→ **Prompt**:
Write out exactly, please, every line from the beginning of the entries to the line holding "Privacy (423, 1303)", and no pictures.

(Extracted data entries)
###

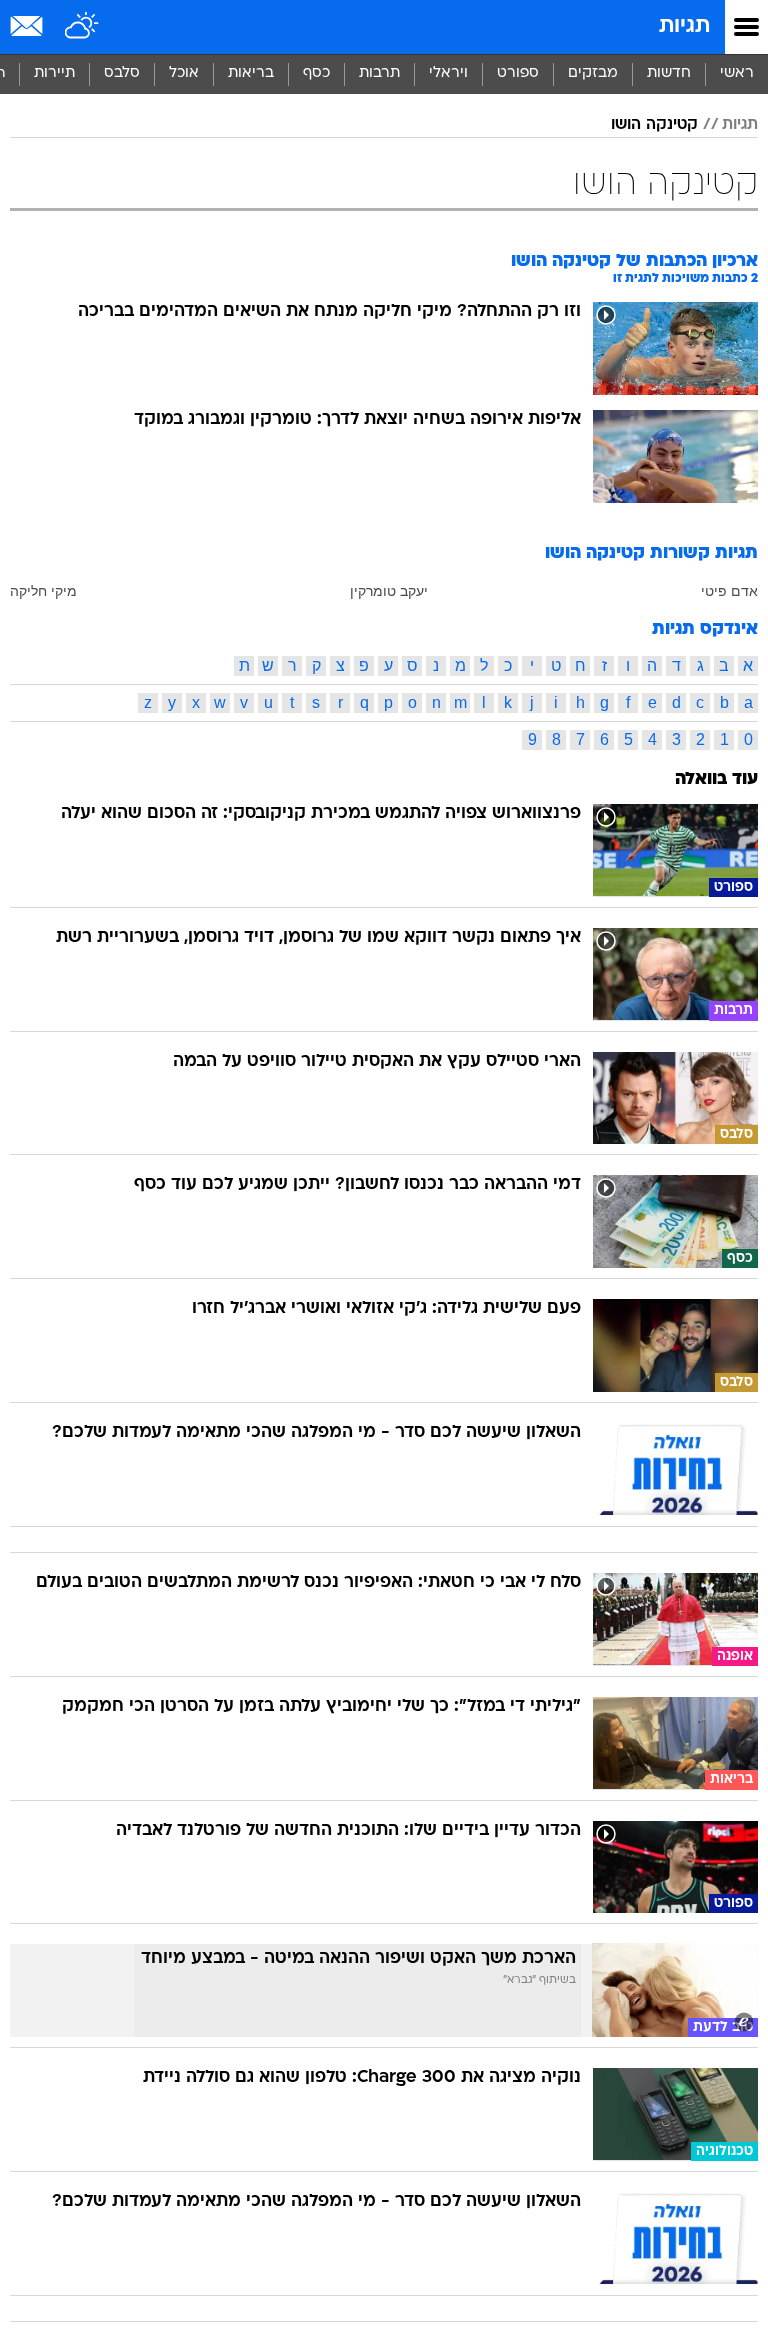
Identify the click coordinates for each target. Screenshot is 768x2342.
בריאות (251, 73)
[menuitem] (668, 74)
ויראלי (448, 73)
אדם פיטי (729, 591)
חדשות (669, 73)
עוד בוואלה (716, 779)
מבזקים (593, 73)
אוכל (184, 73)
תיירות (54, 73)
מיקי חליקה (43, 591)
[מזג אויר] (82, 27)
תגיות (684, 26)
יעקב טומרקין (389, 591)
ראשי (737, 73)
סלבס (122, 73)
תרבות (379, 73)
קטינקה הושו (654, 125)
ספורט (518, 73)
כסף (316, 73)
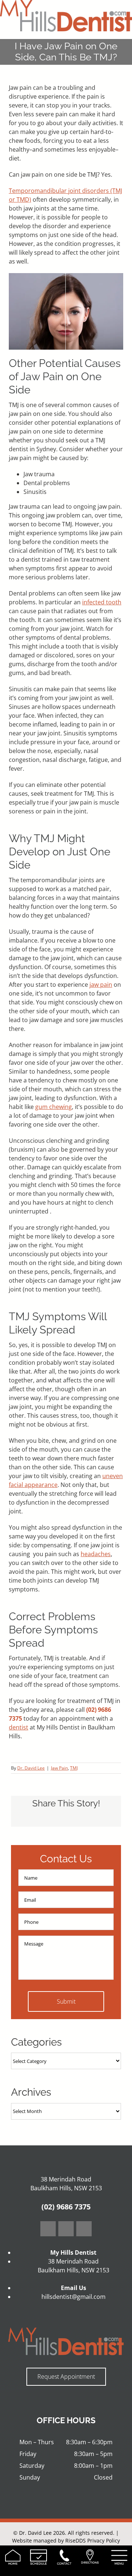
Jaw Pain (59, 1768)
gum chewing (53, 1107)
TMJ (74, 1768)
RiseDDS (75, 2540)
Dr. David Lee (31, 1768)
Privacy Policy (103, 2540)
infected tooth (101, 602)
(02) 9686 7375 (66, 2207)
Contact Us (66, 1859)
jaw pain (100, 984)
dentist (18, 1727)
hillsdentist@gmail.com (73, 2297)
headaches (96, 1554)
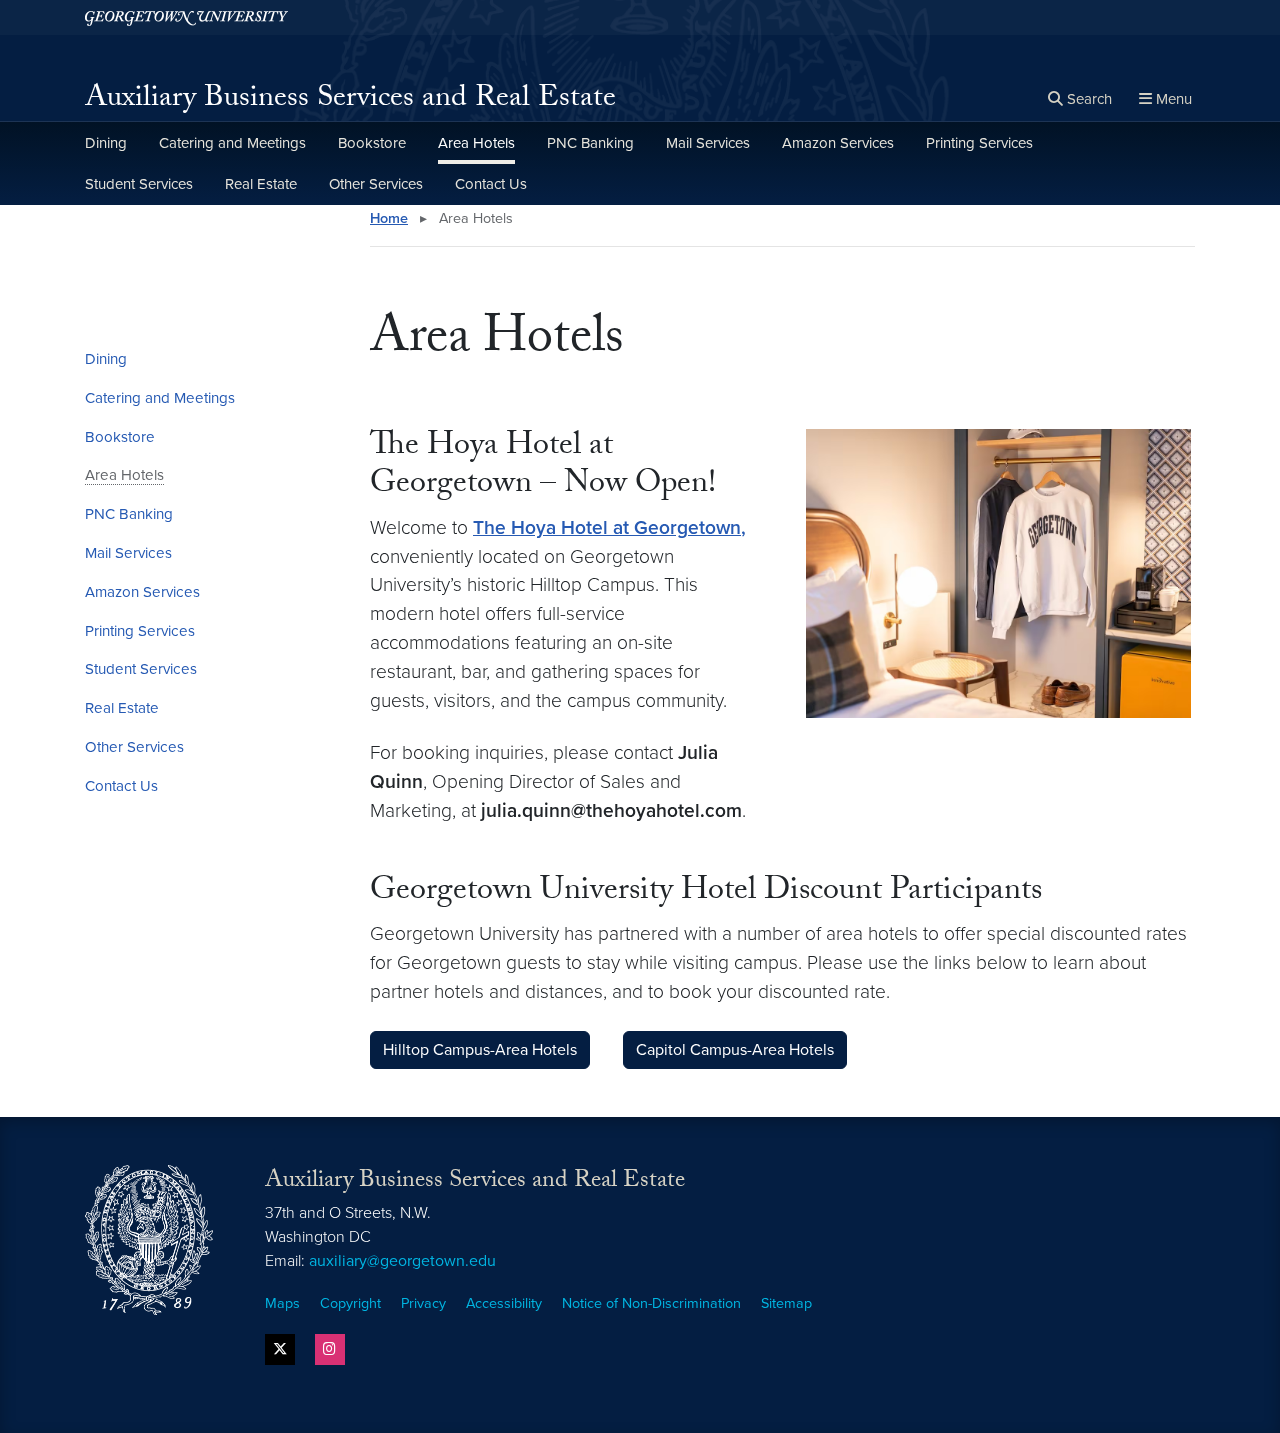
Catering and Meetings (232, 143)
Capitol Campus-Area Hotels (735, 1050)
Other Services (376, 184)
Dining (106, 143)
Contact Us (491, 184)
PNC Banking (590, 143)
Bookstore (372, 143)
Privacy (423, 1303)
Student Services (139, 184)
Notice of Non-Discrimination (651, 1303)
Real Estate (261, 184)
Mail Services (708, 143)
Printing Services (979, 143)
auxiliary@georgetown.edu (402, 1261)
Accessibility (504, 1303)
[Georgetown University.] (186, 17)
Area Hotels (476, 143)
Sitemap (786, 1303)
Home (389, 218)
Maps (282, 1303)
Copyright (350, 1303)
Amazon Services (838, 143)
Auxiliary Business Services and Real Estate (350, 100)
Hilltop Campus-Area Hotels (480, 1050)
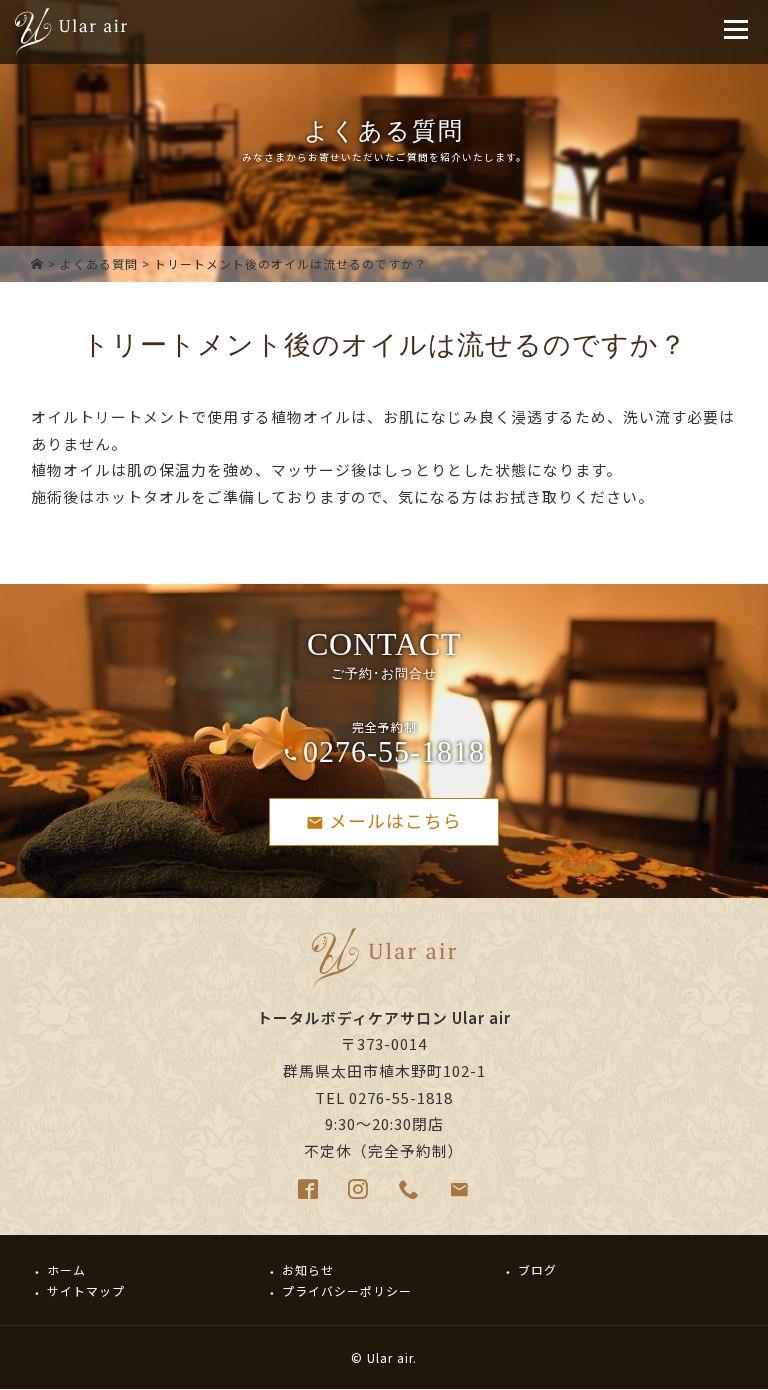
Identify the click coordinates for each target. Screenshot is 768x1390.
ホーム (66, 1269)
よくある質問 (99, 263)
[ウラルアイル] (37, 263)
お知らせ (308, 1269)
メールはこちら (395, 820)
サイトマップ (86, 1290)
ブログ (537, 1269)
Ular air (390, 1357)
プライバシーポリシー (347, 1290)
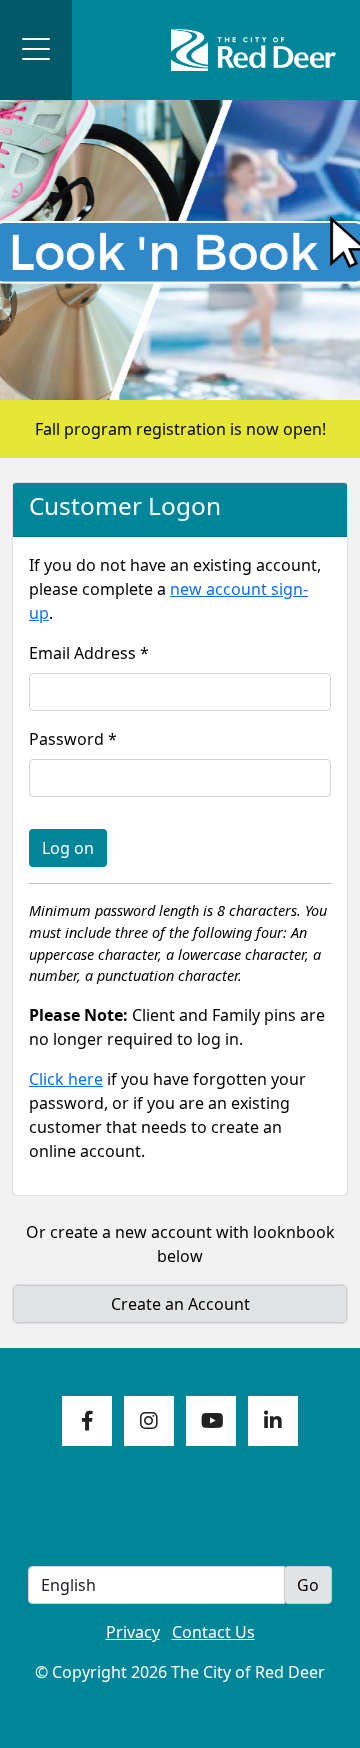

###

→ **Answer**:
Identify the click coordinates for each target. Screenshot is 768x2342.
בריאות (251, 73)
[menuitem] (668, 74)
ויראלי (448, 73)
אדם פיטי (729, 591)
חדשות (669, 73)
עוד בוואלה (716, 779)
מבזקים (593, 73)
אוכל (184, 73)
תיירות (54, 73)
מיקי חליקה (43, 591)
[מזג אויר] (82, 27)
תגיות (684, 26)
יעקב טומרקין (389, 591)
ראשי (737, 73)
סלבס (122, 73)
תרבות (379, 73)
קטינקה הושו (654, 125)
ספורט (518, 73)
כסף (316, 73)
Jaw Pain (59, 1768)
gum chewing (53, 1107)
TMJ (74, 1768)
RiseDDS (75, 2540)
Dr. David Lee (31, 1768)
Privacy Policy (103, 2540)
infected tooth (101, 602)
(02) 9686 7375 (66, 2207)
Contact Us (66, 1859)
jaw pain (100, 984)
dentist (18, 1727)
hillsdentist@gmail.com (73, 2297)
headaches (96, 1554)
Catering and Meetings (232, 143)
Capitol Campus-Area Hotels (735, 1050)
Other Services (376, 184)
Dining (106, 143)
Contact Us (491, 184)
PNC Banking (590, 143)
Bookstore (372, 143)
Privacy (423, 1303)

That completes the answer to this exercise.